What legislative problems are we facing?
The legislation that most governs the protection of personal data in the European Union is the General Data Protection Regulation (GDPR).
Although the GDPR is said to have been designed to be technologically neutral and adapted to processing personal data in different contexts, structures and manners, in the case of blockchain technology, many questions are raised, nonetheless.
The answers will be different for different types of blockchains, but here are some issues that need to be addressed:
- Who is the controller of personal data on a blockchain?
The controller determines the purposes and means of the processing of personal data. Does such an entity exist at all in the context of a distributed blockchain? We can potentially treat transaction-confirming miners as controllers (in the case of the proof-of-work consensus) – something that in the case of large public blockchains will be unfeasible in practice.
- Which laws should be applied to blockchain technology?
In situations where it is not possible to identify the personal data processing entity and the place where the data is processed (there are probably as many of these entities and places as there are network nodes), it is difficult to pinpoint the jurisdiction which will be appropriate for the legal assessment of data processing – in other words, the applicable national law.
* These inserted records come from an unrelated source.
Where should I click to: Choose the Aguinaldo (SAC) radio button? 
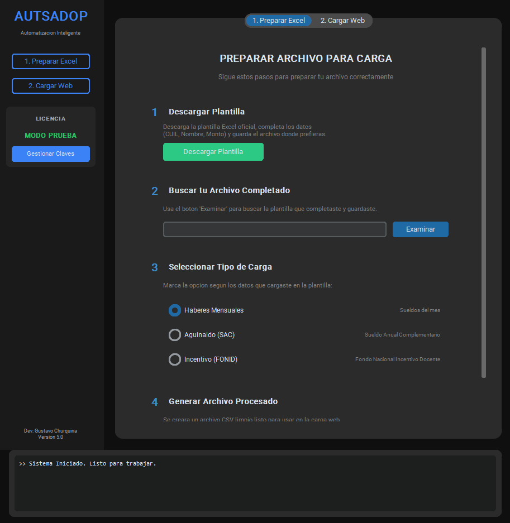[x=175, y=335]
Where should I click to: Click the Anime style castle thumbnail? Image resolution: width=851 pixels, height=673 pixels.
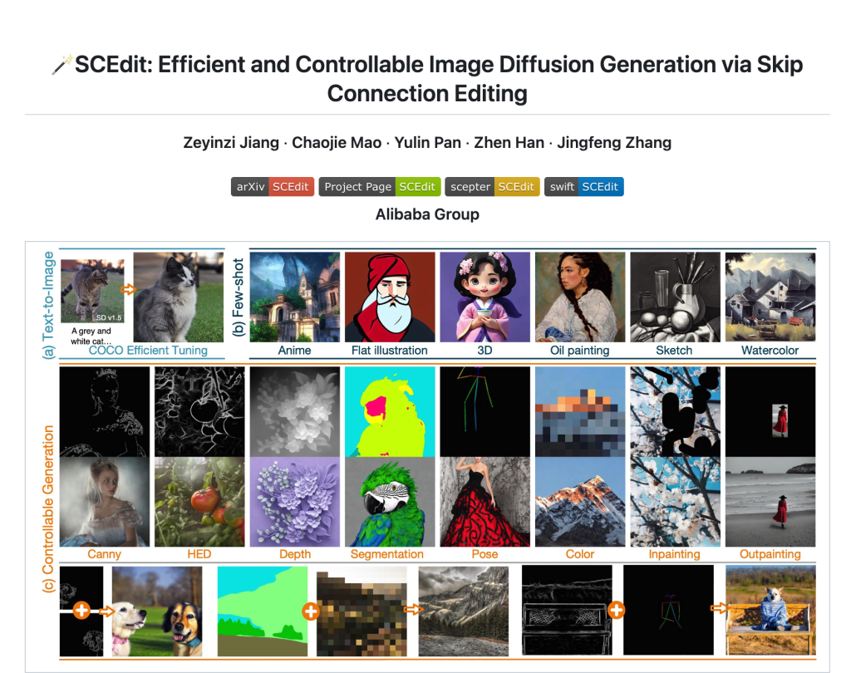(295, 297)
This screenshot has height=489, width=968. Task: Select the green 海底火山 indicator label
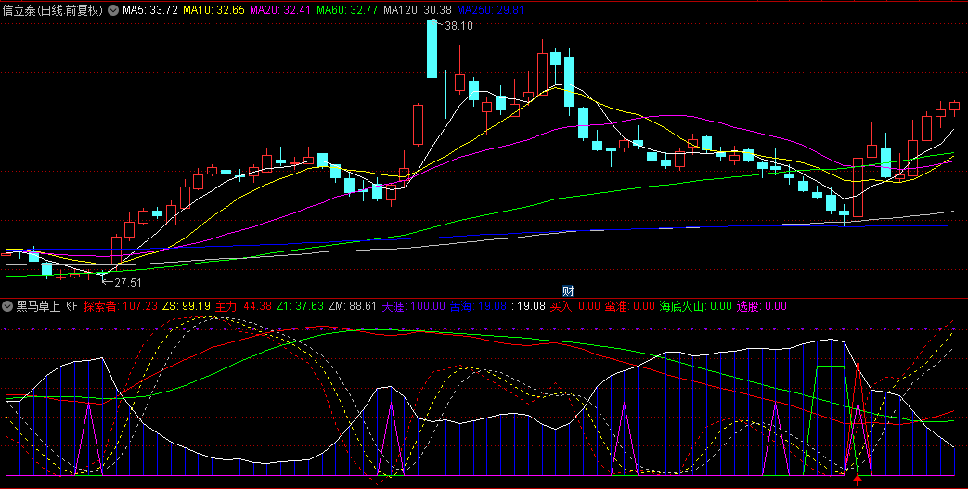tap(695, 305)
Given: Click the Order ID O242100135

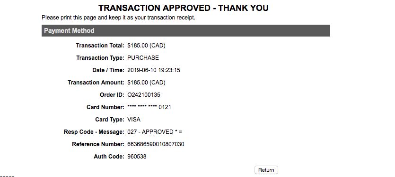Looking at the screenshot, I should point(144,95).
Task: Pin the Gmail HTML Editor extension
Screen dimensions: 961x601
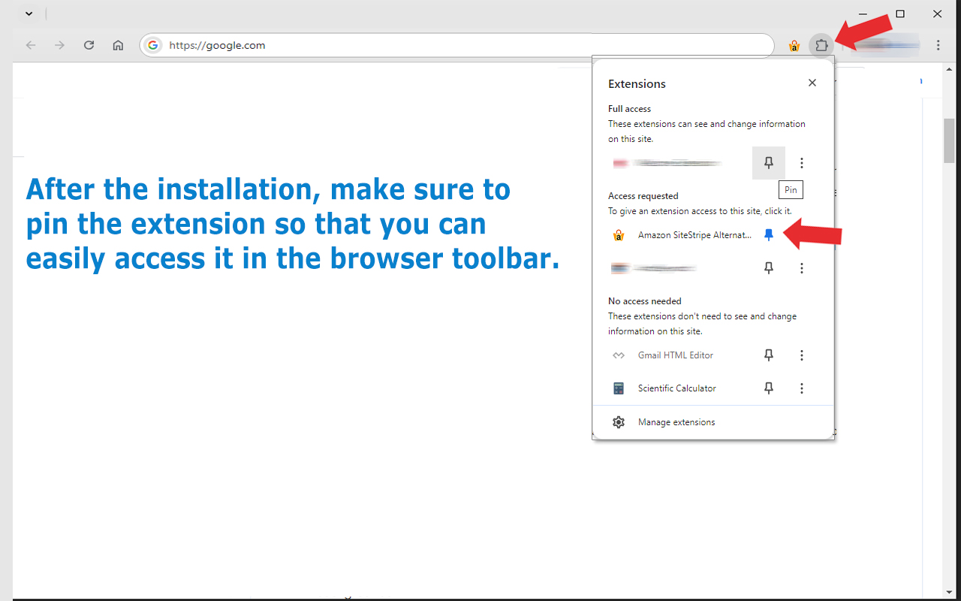Action: pos(768,355)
- What constitutes personal data in the blockchain context?
The concept of personal data is becoming more and more broad. So can we treat public keys as personal data? After all, they do not have the features of anonymous data and they are often associated with specific natural persons, although their characteristics are similar to pseudonymized data.
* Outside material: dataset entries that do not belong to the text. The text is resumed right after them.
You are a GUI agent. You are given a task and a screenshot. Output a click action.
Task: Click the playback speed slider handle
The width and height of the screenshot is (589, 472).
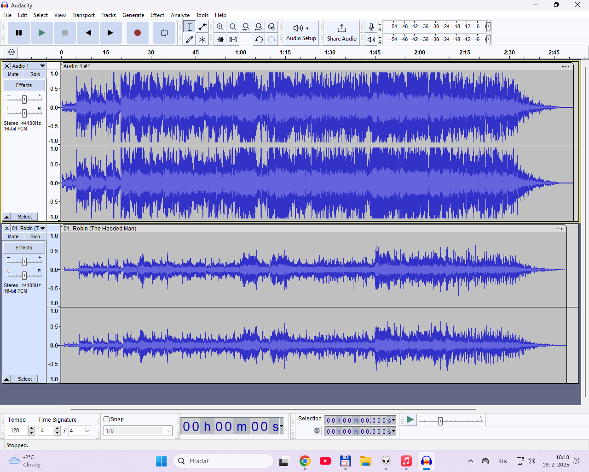(x=440, y=421)
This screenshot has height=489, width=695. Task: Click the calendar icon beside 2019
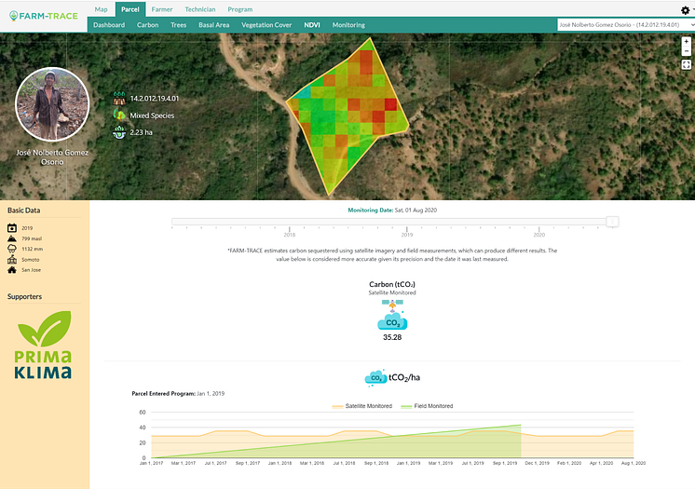click(12, 227)
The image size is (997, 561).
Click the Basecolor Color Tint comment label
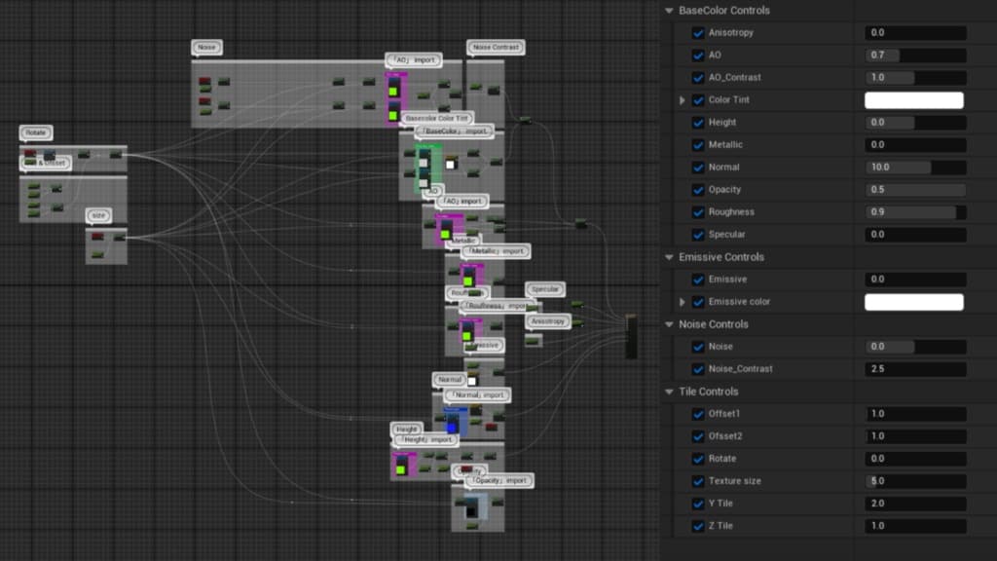(x=437, y=118)
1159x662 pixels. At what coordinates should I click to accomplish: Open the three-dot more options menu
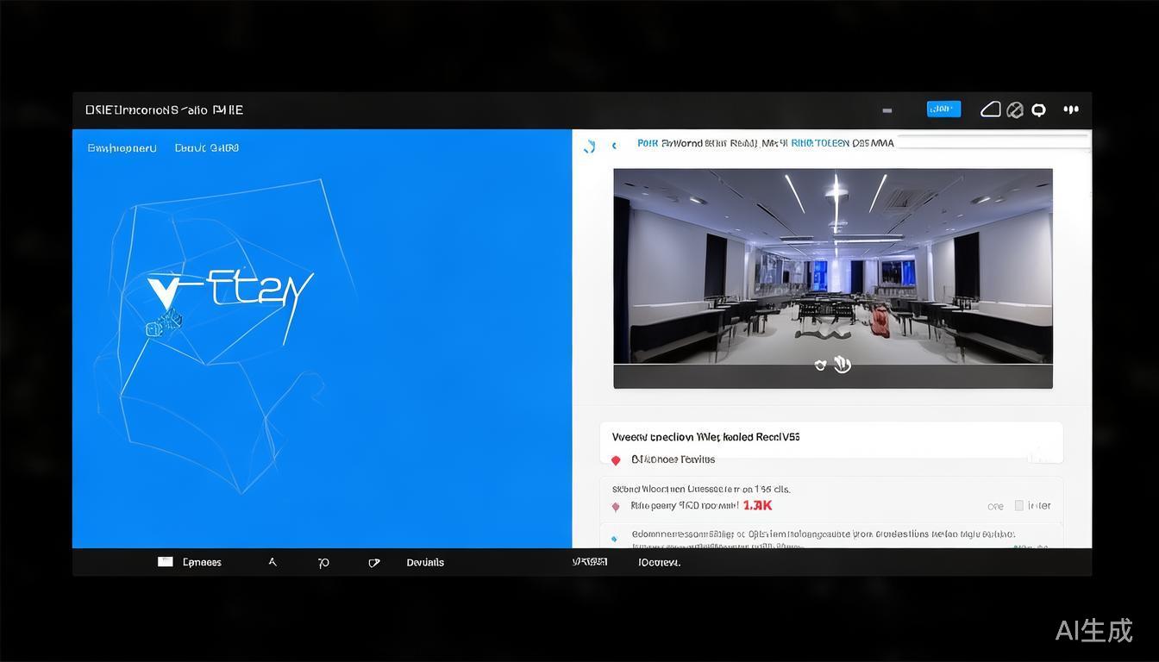tap(1071, 109)
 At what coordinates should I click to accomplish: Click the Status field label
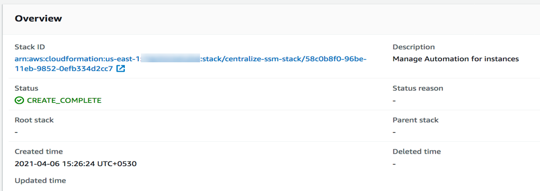[26, 88]
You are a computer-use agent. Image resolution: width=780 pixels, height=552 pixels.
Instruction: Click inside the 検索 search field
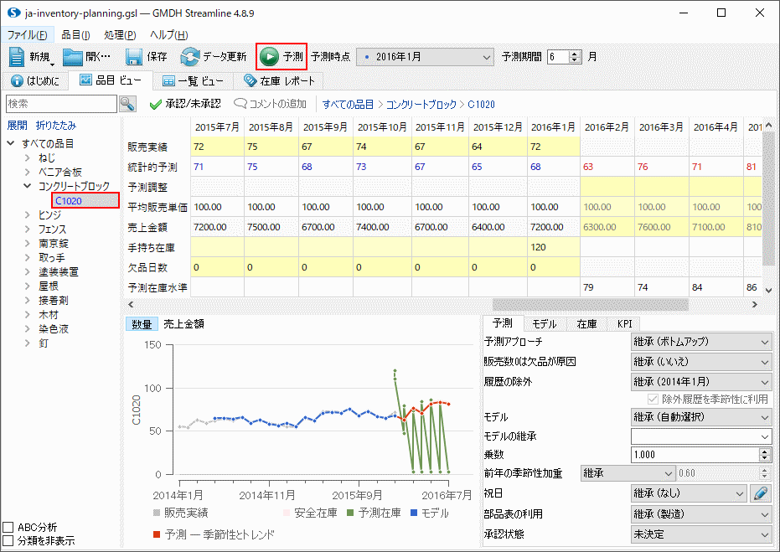click(60, 104)
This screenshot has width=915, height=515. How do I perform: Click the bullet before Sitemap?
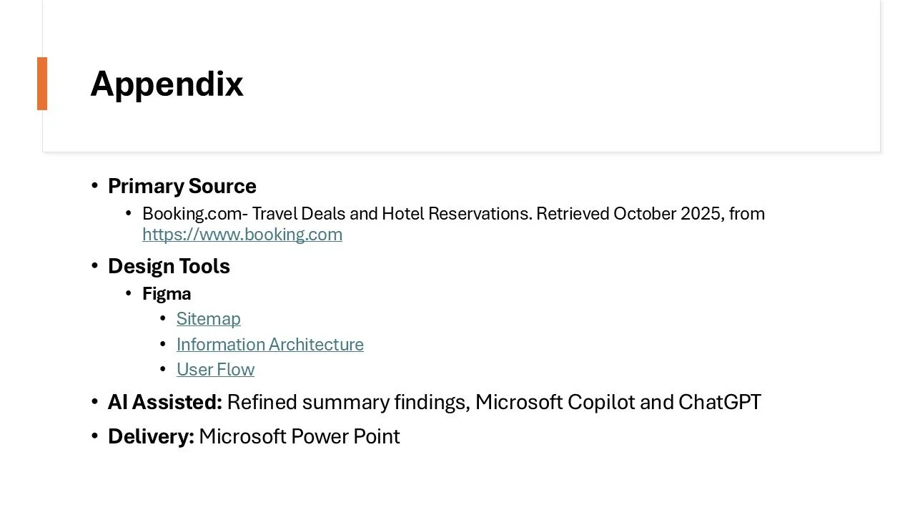(163, 318)
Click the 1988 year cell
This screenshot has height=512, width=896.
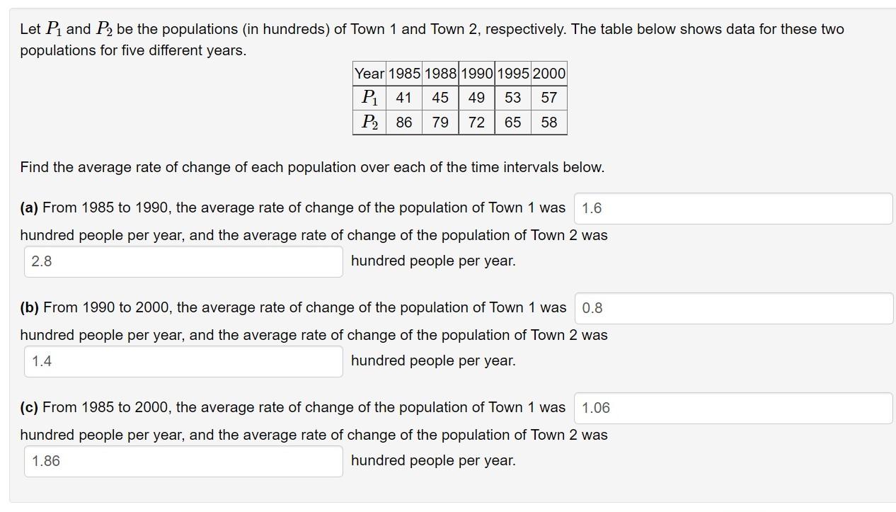[440, 73]
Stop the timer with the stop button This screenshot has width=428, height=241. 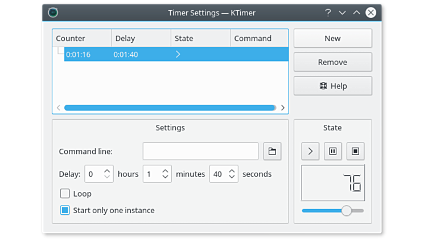[355, 151]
- Does the blockchain limit the purpose of collecting and processing data and its minimization?
According to the GDPR, the specific purposes for which personal data is processed should be specified, explicit and legitimate (purpose limitation). The personal data should be adequate, relevant and limited to what is necessary in relation to the purposes for which they are processed (data minimisation). These are just examples of principles set out by the GDPR. Meanwhile, in a public blockchain, data is maintained on every node of the network and is publicly accessible to anyone, regardless of the original purpose of their collection and processing.
- Are blockchains compatible with the personal data protection system by design and by default?
- How to realize the right to be forgotten?
Blockchains are practically non-editable and data held therein is often impossible to update, delete, change or correct.
- Who is liable for violations of the above requirements and obligations, since it is not possible to indicate the data controller?
What lies ahead?
A look at blockchains through the prism of data protection laws – especially laws as ambitious as the GDPR – is an interesting exercise, since it is not just a question of concluding that the application of this technology will generate legal problems.
This is only one side of the coin.
Blockchains may also become key components of future institutions, systems and mechanisms developed to cope with data protection regulations. For maximum efficiency, blockchain elements will likely combine with traditional solutions.
The advantages of this technology can be used to build a truly effective framework for the protection of personal data, in which the data subject will have actual power to control how their data is used.
Therefore, we are facing quite a challenge. We should interpret the laws, and design and build blockchain applications, in a manner that maximizes their synergy. Otherwise we will be stuck in a situation where the law will hold back the development of technology and innovation, while personal data will be protected less and less effectively.